== LISTED ENTRIES ==
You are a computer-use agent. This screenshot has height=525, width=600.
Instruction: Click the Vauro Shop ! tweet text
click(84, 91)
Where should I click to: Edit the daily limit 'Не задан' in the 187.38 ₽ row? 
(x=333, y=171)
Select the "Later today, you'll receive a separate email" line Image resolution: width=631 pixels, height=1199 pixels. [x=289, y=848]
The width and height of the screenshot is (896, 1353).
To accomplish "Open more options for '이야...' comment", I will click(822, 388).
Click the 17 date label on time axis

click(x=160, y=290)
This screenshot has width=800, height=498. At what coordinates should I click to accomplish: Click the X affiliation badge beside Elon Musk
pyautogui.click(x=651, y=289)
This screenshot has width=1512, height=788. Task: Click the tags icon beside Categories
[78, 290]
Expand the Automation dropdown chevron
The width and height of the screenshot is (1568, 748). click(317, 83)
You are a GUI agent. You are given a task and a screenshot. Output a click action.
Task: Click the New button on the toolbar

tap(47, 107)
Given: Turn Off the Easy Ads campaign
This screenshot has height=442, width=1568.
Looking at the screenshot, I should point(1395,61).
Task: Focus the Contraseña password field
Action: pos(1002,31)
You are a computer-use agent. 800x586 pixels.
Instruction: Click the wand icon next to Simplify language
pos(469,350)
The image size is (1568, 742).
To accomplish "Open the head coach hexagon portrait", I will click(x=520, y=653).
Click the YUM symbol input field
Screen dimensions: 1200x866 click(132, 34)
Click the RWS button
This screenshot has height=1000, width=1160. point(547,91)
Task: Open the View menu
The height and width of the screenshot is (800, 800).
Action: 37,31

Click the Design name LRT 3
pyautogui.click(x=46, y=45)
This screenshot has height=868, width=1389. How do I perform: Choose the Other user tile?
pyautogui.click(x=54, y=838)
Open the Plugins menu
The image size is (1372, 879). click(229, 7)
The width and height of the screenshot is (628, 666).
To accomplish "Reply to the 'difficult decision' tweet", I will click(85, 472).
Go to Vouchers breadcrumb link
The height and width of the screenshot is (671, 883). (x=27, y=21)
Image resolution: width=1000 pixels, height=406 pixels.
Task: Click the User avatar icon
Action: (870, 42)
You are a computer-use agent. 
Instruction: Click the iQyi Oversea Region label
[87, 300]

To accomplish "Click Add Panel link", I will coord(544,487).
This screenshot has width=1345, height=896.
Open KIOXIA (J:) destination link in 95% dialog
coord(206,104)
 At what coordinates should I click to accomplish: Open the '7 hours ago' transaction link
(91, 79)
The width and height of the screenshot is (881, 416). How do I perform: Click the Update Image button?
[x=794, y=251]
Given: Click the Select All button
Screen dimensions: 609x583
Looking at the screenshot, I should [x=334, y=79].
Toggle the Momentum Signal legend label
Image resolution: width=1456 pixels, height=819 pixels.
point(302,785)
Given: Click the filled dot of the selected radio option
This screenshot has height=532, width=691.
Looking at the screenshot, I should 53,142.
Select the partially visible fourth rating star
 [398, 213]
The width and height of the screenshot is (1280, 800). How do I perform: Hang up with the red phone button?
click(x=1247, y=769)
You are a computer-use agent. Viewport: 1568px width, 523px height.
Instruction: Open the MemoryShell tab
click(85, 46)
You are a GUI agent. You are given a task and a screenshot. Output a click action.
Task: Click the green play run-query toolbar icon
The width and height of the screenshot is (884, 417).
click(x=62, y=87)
===
EXERCISE DETAILS. From the entries above, pull out each line that contains the word "link" and reproduce those lines in their original order.

SOLUTION TO THE PROBLEM.
Go to Vouchers breadcrumb link
To accomplish "Click Add Panel link", I will coord(544,487).
Open KIOXIA (J:) destination link in 95% dialog
 At what coordinates should I click to accomplish: Open the '7 hours ago' transaction link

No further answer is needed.